In the second round, 83% of the original households were traced and resurveyed, the report revealed. Households were selected using stratified random sampling and the data relating to the household and the individuals in the household were collected from a knowledgeable member—in most cases, the male head of the household, the report added, emphasizing that “for this study, we restrict our analysis to individuals in a balanced panel, which consists of 150,983 individuals from a total of 215,574 individuals surveyed in both rounds. This panel dataset helps us to follow the same individuals and households.”
The objectives of this paper were to document the transition probabilities of individuals across different work status and to examine the extent to which status choices and transition rates are correlated with individual and household level characteristics such as gender, age, education, geographic location, and social groups, the report said.
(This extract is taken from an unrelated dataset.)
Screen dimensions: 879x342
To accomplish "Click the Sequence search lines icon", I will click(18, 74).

It also envisaged providing a quantitative assessment of the change in earnings that may occur when a worker moves from one work status to another.
The study found that self-employed workers exhibit relatively more mobility than wage workers. It adds that “the movement out of existing status is more pronounced among formal self-employed workers and a majority of them transition downward into the lower-tier of the informal sector.” The authors found high persistence rates for formal wage employed and lower-tier informal wage employed (among the wage workers).
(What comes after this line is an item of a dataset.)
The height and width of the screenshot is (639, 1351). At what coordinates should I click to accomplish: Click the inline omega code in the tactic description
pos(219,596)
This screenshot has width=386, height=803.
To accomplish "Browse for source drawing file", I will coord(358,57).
According to the report, the higher churn rate among the upper-tier informal wage employed does offer some evidence towards upward mobility, “with workers transitioning into formal wage employment”. However, the report adds, “we also find significant risk of downward mobility, with upper-tier informal salaried workers going into lower-tier informal employment.”
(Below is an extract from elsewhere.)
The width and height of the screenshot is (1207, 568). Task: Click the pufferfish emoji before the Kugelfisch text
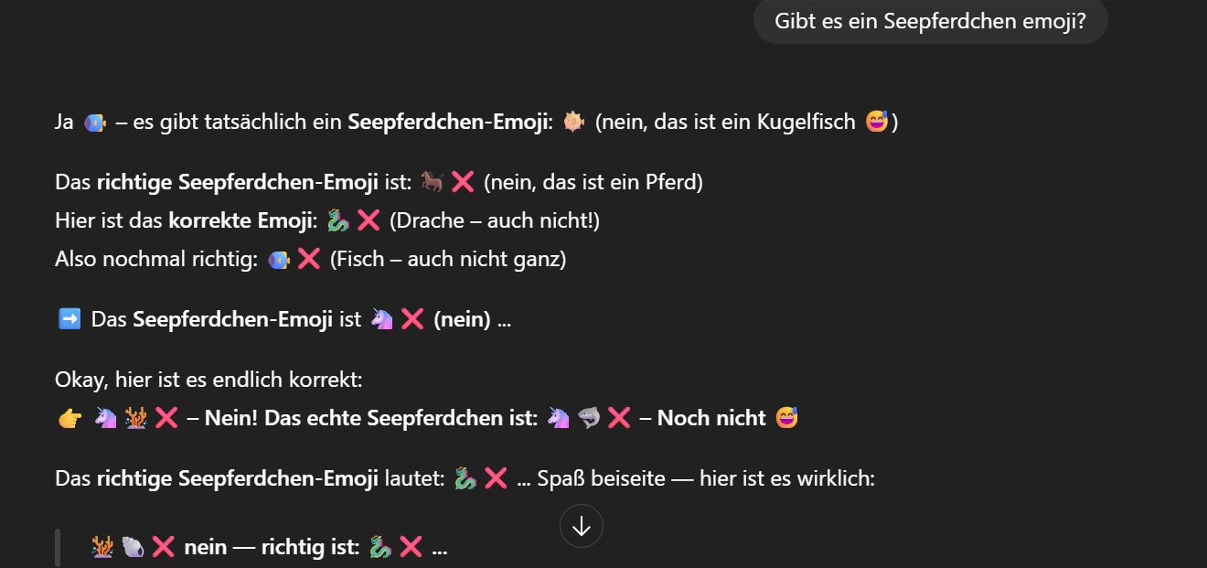pos(573,121)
The study stresses that “women, lower castes, less educated, and rural workers are less likely to move upwards in work status”. As expected, the authors say, the results do suggest substantial income gains for workers experiencing upward transition. “The rise in earnings is substantially higher for those who have made the transition to formal status,” the study notes. It adds that positive income gains were also observed for those who transitioned from lower-tier to upper-tier informality compared with those who failed to make the transition.
The biggest revelation, of course, is that economic growth by itself may not make material difference to reducing the high rates of informality in India. The authors recommend that direct state interventions need to be made to enhance the livelihoods of lower-tier informal workers. The likes of Professor Jagdish Bhagwati have maintained that the conservative phrase “trickle-down” in economies is misleading. Instead, he and his collaborators have used the phrase, “pull up”, which they found more radical. They had argued that growth-oriented strategies increased incomes and therefore social indicators as well. Somehow, such assertions appear like a far cry in India.
“Since that is the plight of such workers during a high-growth period, we can make a pretty shrewd guess about what lies in store for them when the economy is sluggish,” avers Natarajan, one of the three authors of the study. While Natarajan teaches economics at Sikkim University, Gangtok, India, Schotte works at UNU-WIDER and Kunal Sen is a professor of economics at The University of Manchester, UK.